Net als bij Friedrich Heinrich von Bodenwerder en Herman van Hogenbroek stond midden in de keuken een grote rechthoekige tafel met rondom stoelen. Met angstige voorgevoelens liep De Cock om de tafel heen. De parfumgeur van Petra van Sliedrecht prikkelde zijn neusgaten. Aan het eind van de tafel was een stoel ver naar achteren geschoven. Naast die stoel lag op de stenen vloer een magere man. Hij lag op zijn rechterzij met iets opgetrokken knieën. Twee zwarte wurgstokjes hingen op zijn rug.
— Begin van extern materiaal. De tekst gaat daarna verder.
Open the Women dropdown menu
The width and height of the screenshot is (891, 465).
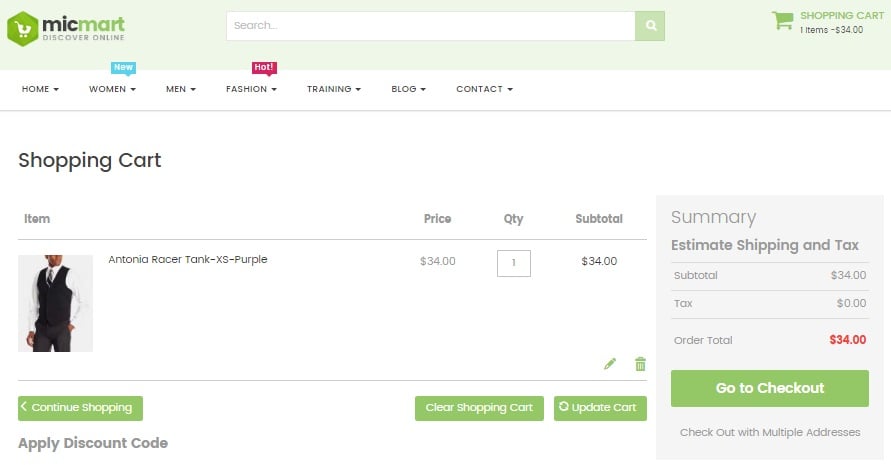[113, 89]
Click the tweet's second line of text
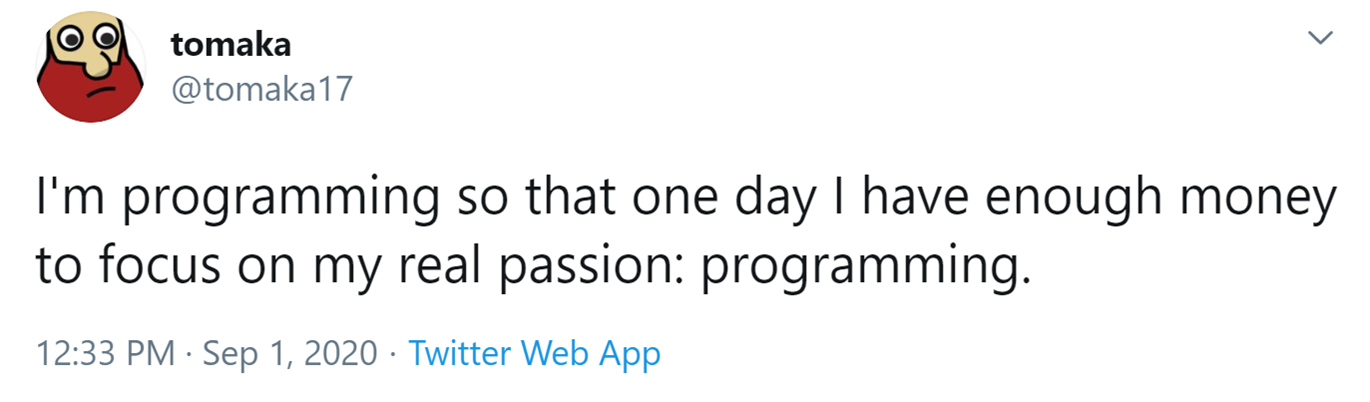The height and width of the screenshot is (402, 1370). 533,268
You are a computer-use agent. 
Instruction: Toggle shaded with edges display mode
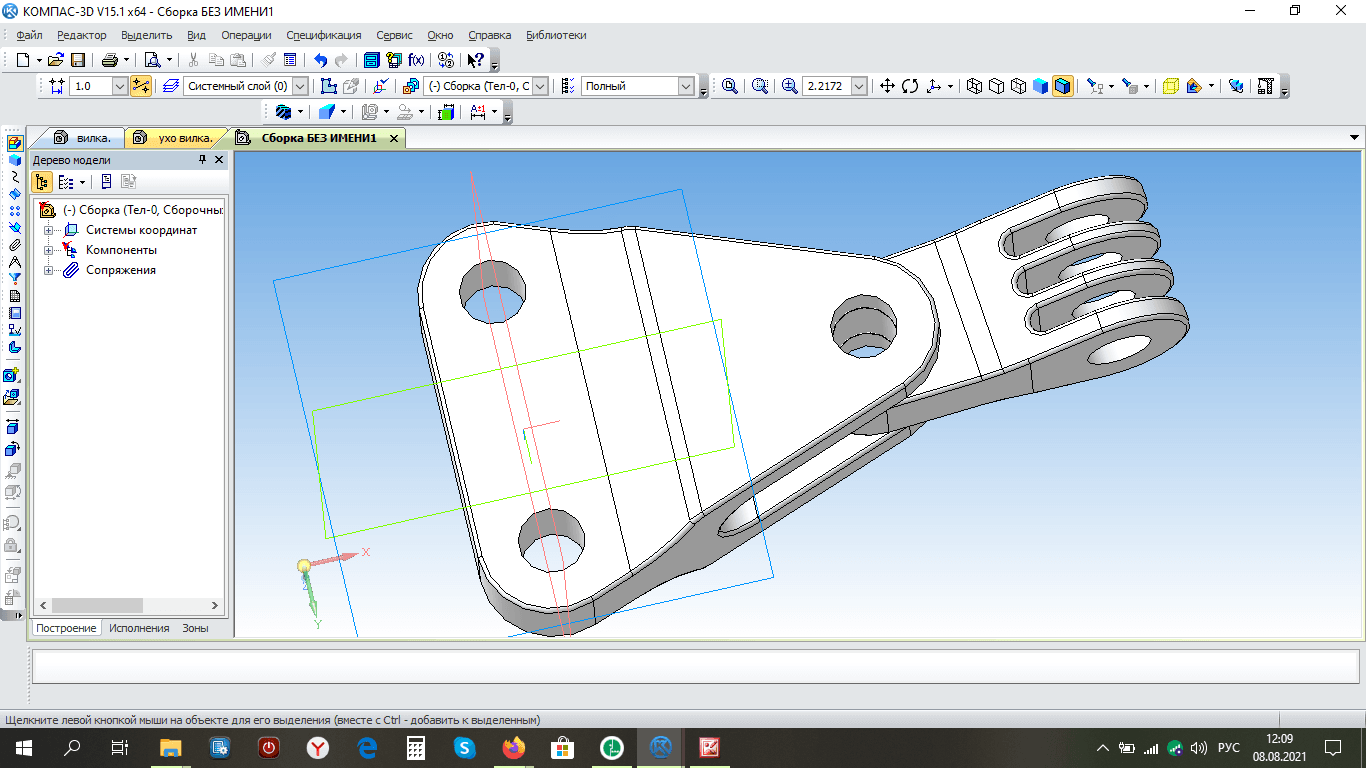click(1062, 86)
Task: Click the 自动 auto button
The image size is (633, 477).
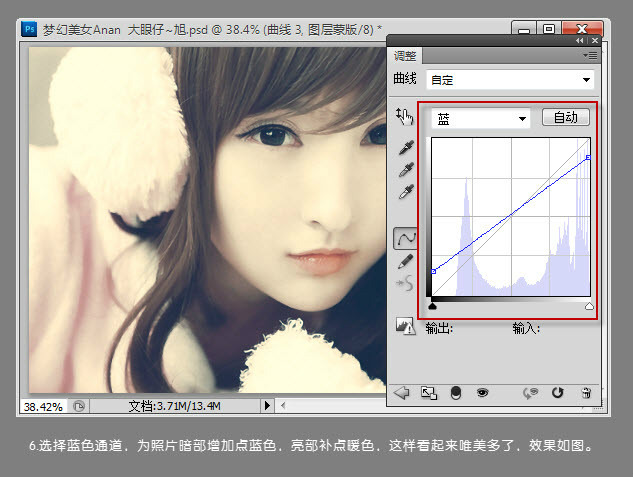Action: pyautogui.click(x=565, y=118)

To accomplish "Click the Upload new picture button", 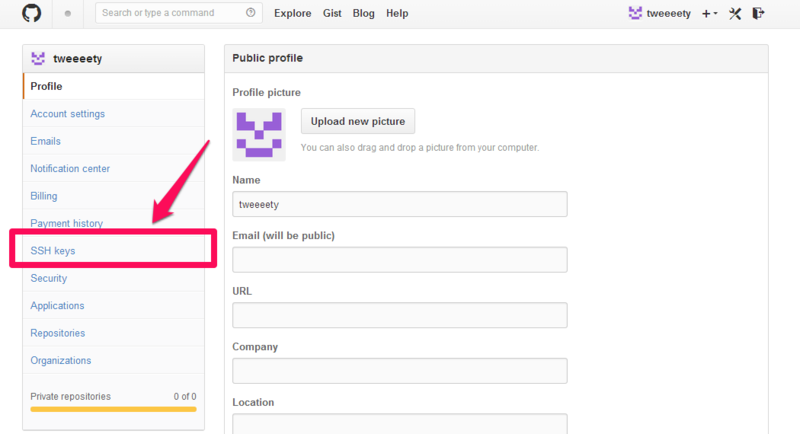I will pyautogui.click(x=358, y=121).
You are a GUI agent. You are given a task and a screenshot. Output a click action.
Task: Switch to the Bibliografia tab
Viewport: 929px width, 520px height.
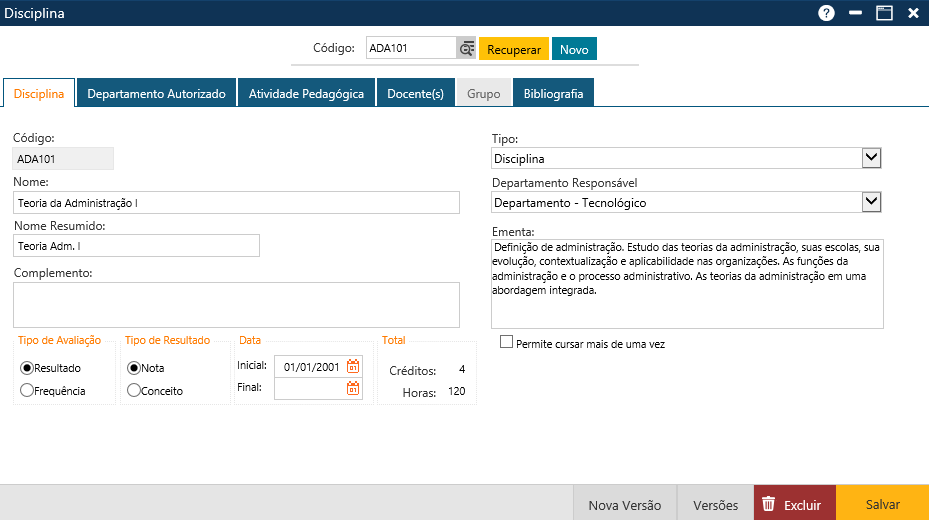pos(553,93)

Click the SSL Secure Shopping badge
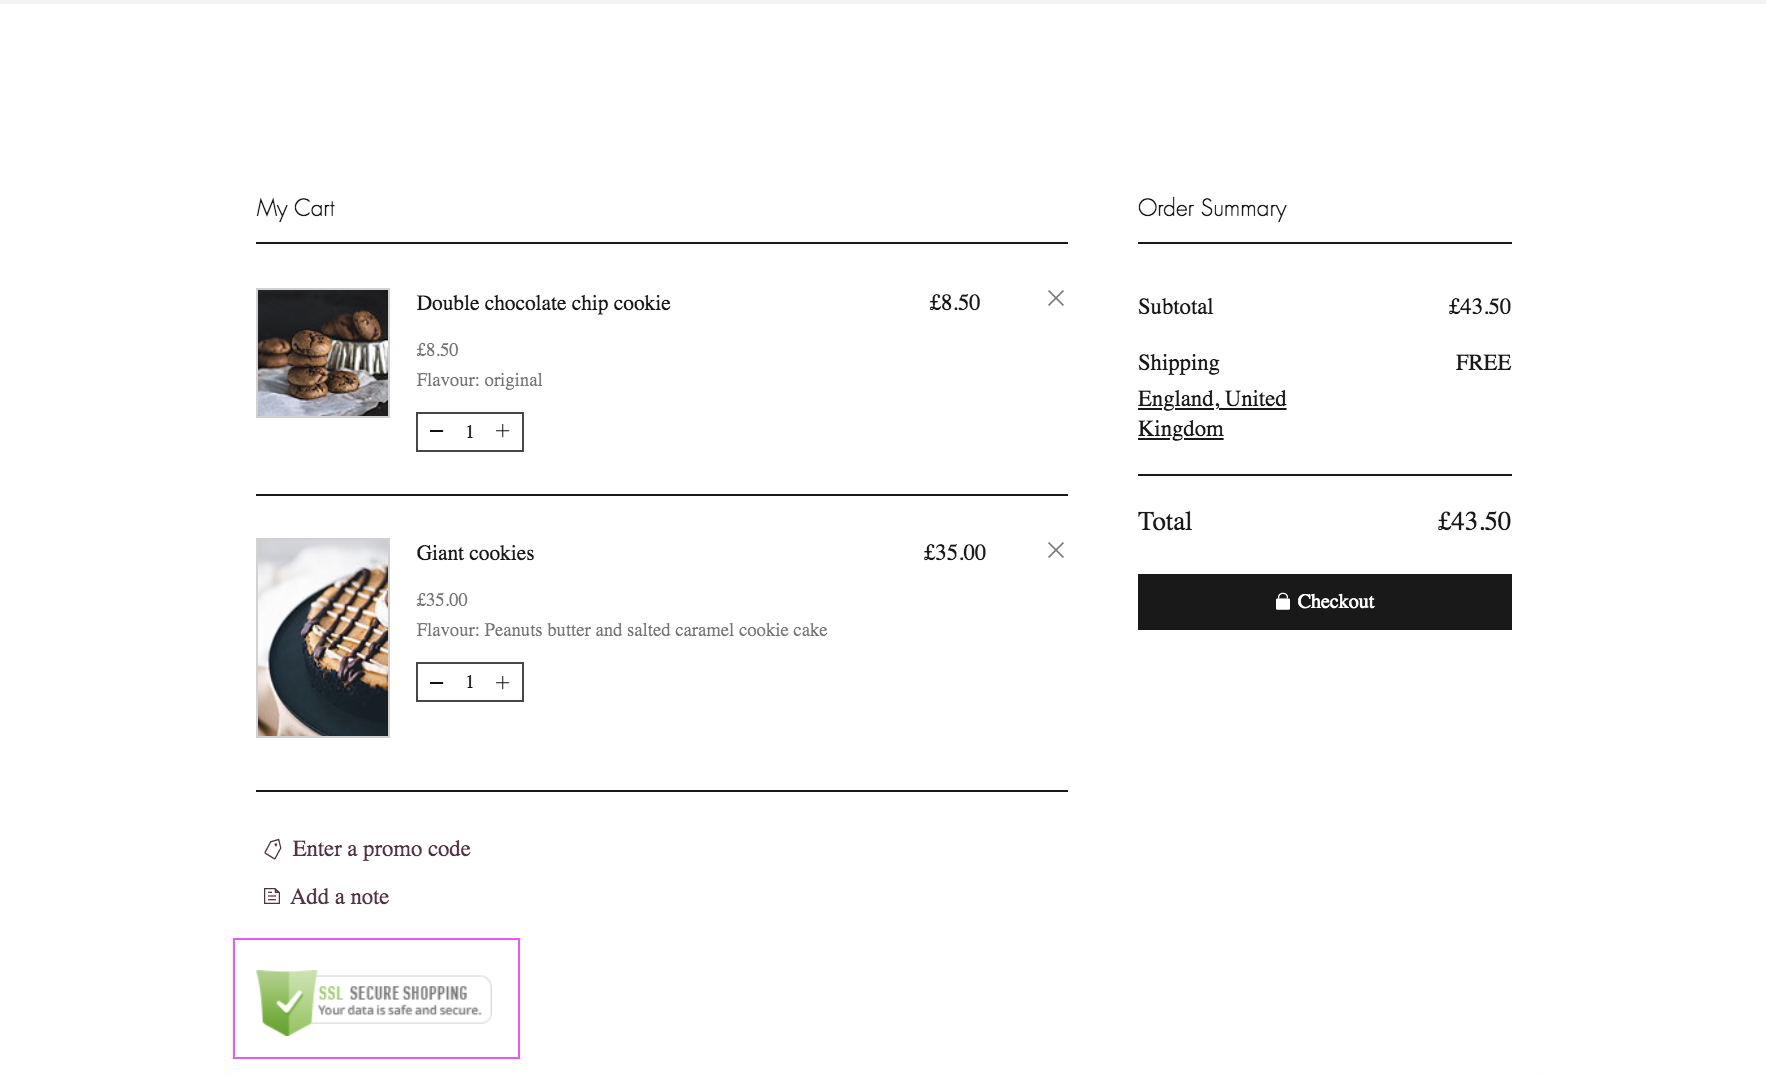coord(374,1000)
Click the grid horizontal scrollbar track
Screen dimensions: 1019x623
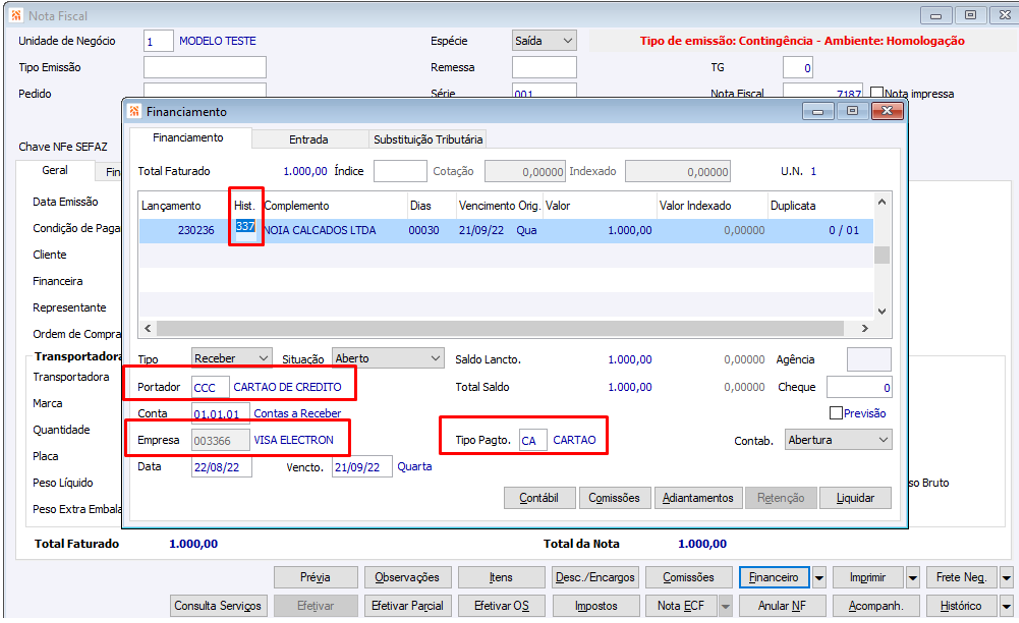point(500,329)
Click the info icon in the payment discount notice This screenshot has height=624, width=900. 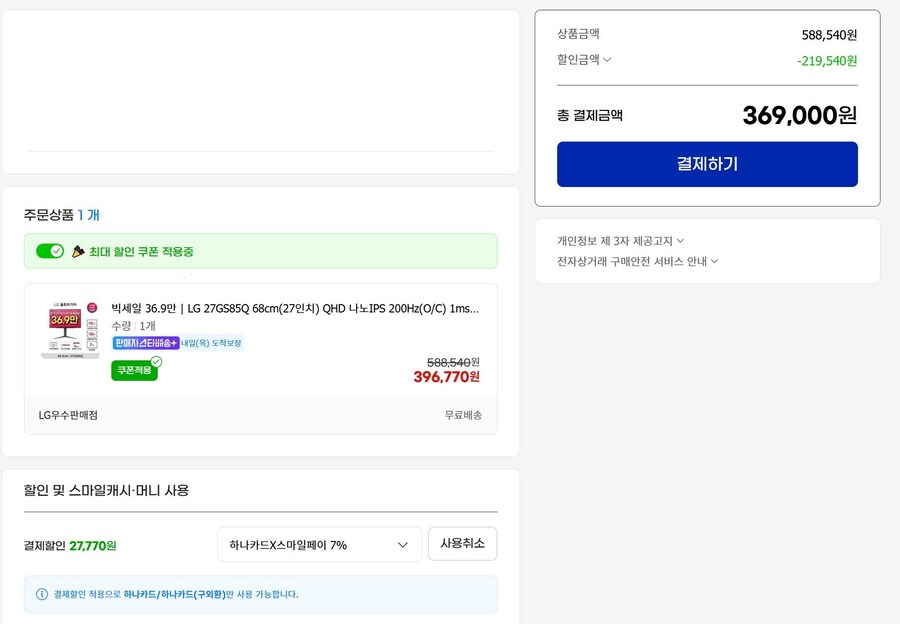pos(39,594)
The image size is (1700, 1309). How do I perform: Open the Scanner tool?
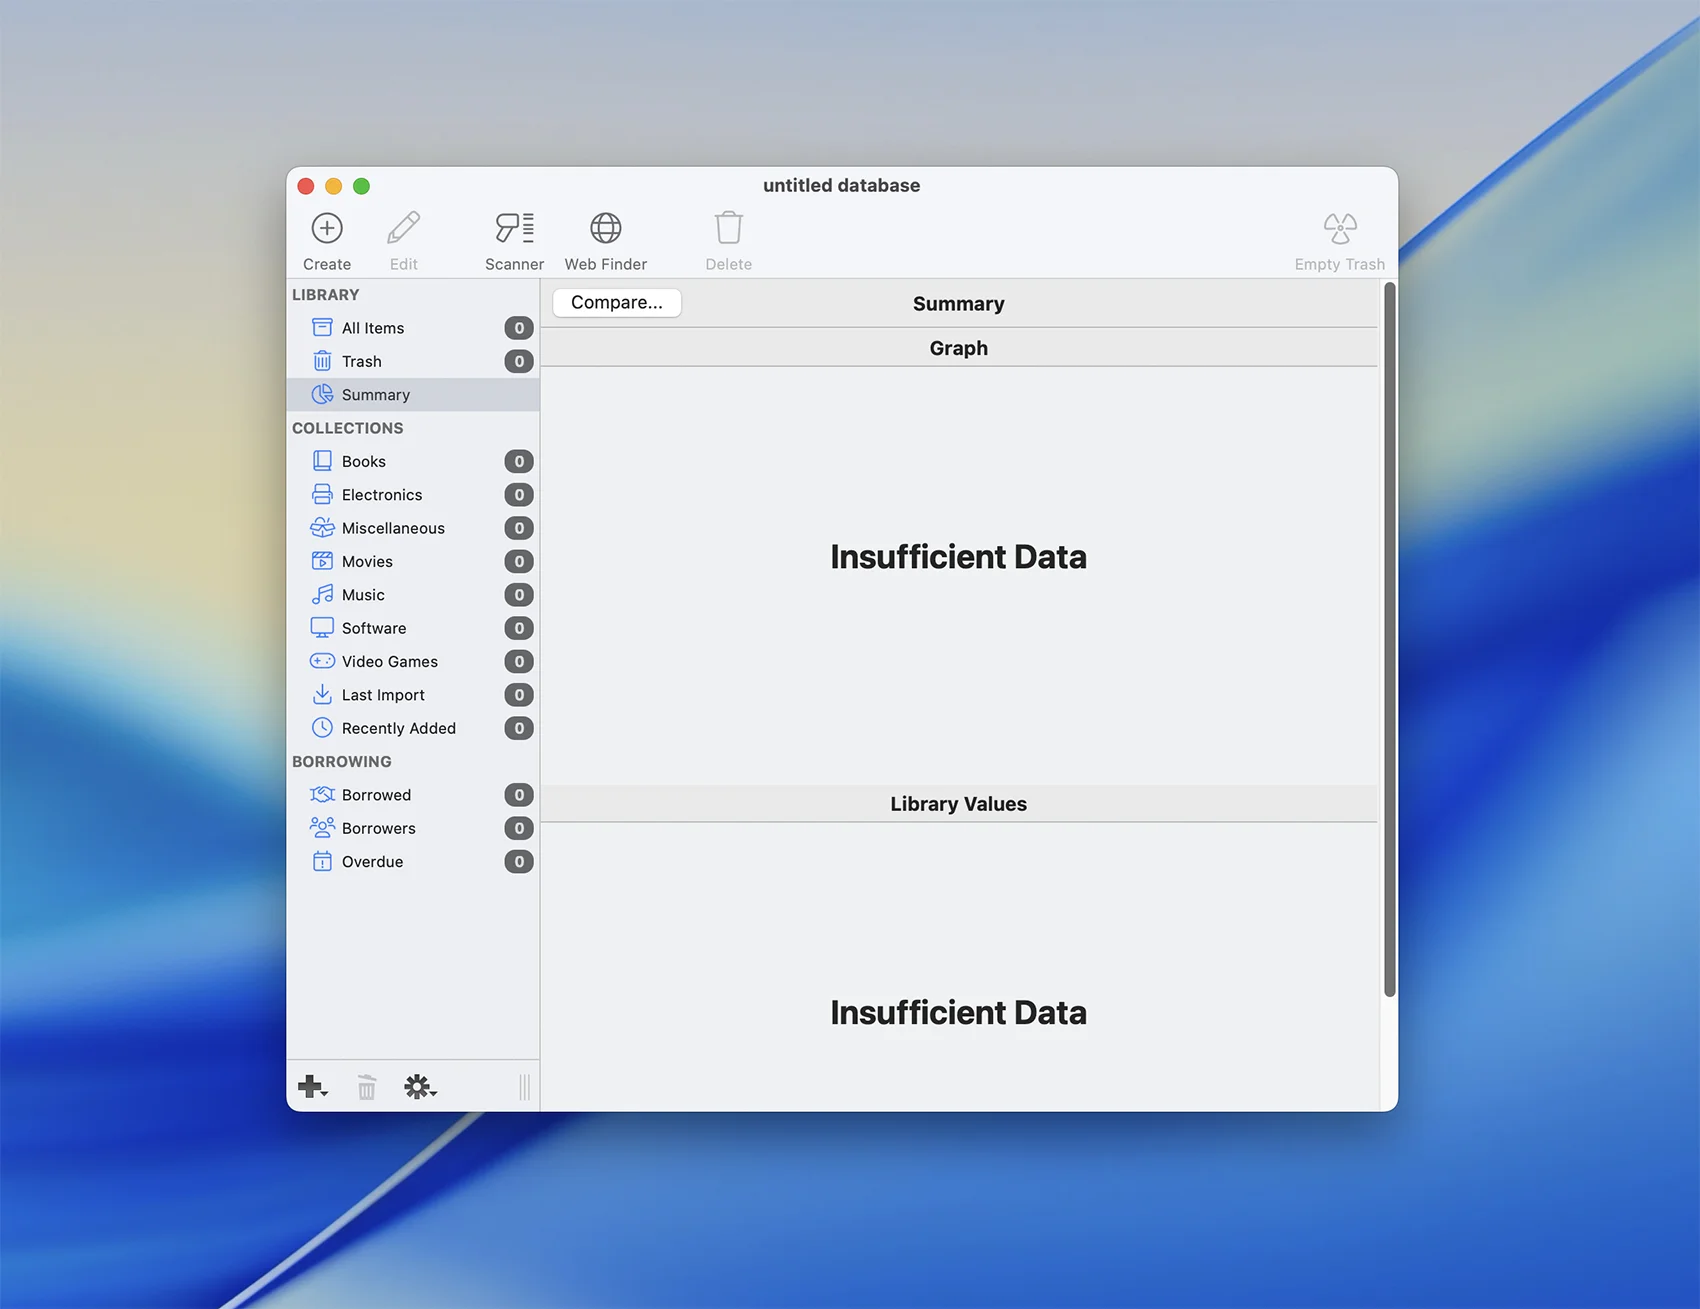point(514,229)
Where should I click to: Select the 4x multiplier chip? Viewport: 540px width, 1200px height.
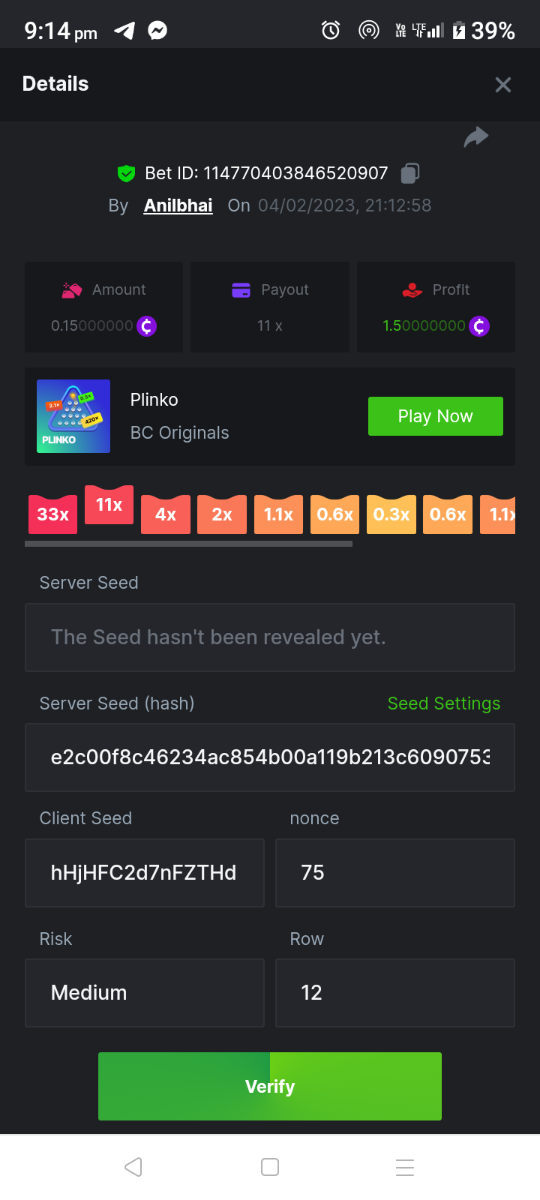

De Cock keek naar de kruin van het slachtoffer, bezag het warrige, al grijzende haar en herkende Charles van Lochem.

De adem van Vledder kriebelde in zijn nek.

“Weer een wurgmoord?” riep hij ontsteld.

De Cock knikte.

“Dezelfde methodiek…een koord met wurgstokjes.”

“Is het Charles van Lochem?”

De Cock gromde.

“En ik heb nog zo tegen hem gezegd,” sprak hij hoofdschuddend, “dat hij uit het souterrain moest blijven.”

Vledder glipte langs hem heen en hurkte bij de dode neer.

“Hij ziet er nog beroerder uit,” grapte hij, “dan tijdens zijn bezoek bij ons in de recherchekamer.”

De jonge rechercheur zweeg even. Zijn gezicht kreeg een ernstige expressie. “Hij heeft nu in ieder geval tijd om te slapen.”

Het klonk niet eens cynisch.

De Cock boog zich iets naar voren.

“Heeft hij een vlek op zijn overhemd?”

Vledder knikte.

“Geel. Een grote gele vlek.”

De Cock fronste zijn wenkbrauwen.

“Net zoals bij Von Bodenwerder?”

Vledder schudde zijn hoofd.

“Het is veel lichter van kleur en niet zo vettig als het eigeel bij Von Bodenwerder.”

De jonge rechercheur keek op.

“Moet zijn hemd ook naar Rijswijk?”

De Cock knikte beslist.

“Absoluut.”

Vledder kwam overeind en pakte zijn mobieltje.

“Zal ik de meute waarschuwen?”

De Cock knikte opnieuw.

“En geef ook deze moord maar door aan de recherche van bureau Lijnbaansgracht.”

Vledder glimlachte.

“Zal ik vragen of ze de moord willen overnemen?”

De Cock schudde zijn hoofd.

“Laat maar.”

De oude rechercheur hurkte naast de bellende Vledder bij de dode neer. Het gezicht van Charles van Lochem, constateerde hij, was in de dood nog valer dan voorheen. Een droevig gevoel van medelijden welde in hem op. Van mensen die hij tot nu in deze vreemde moordzaak had ontmoet, was deze Charles van Lochem hem nog het meest sympathiek.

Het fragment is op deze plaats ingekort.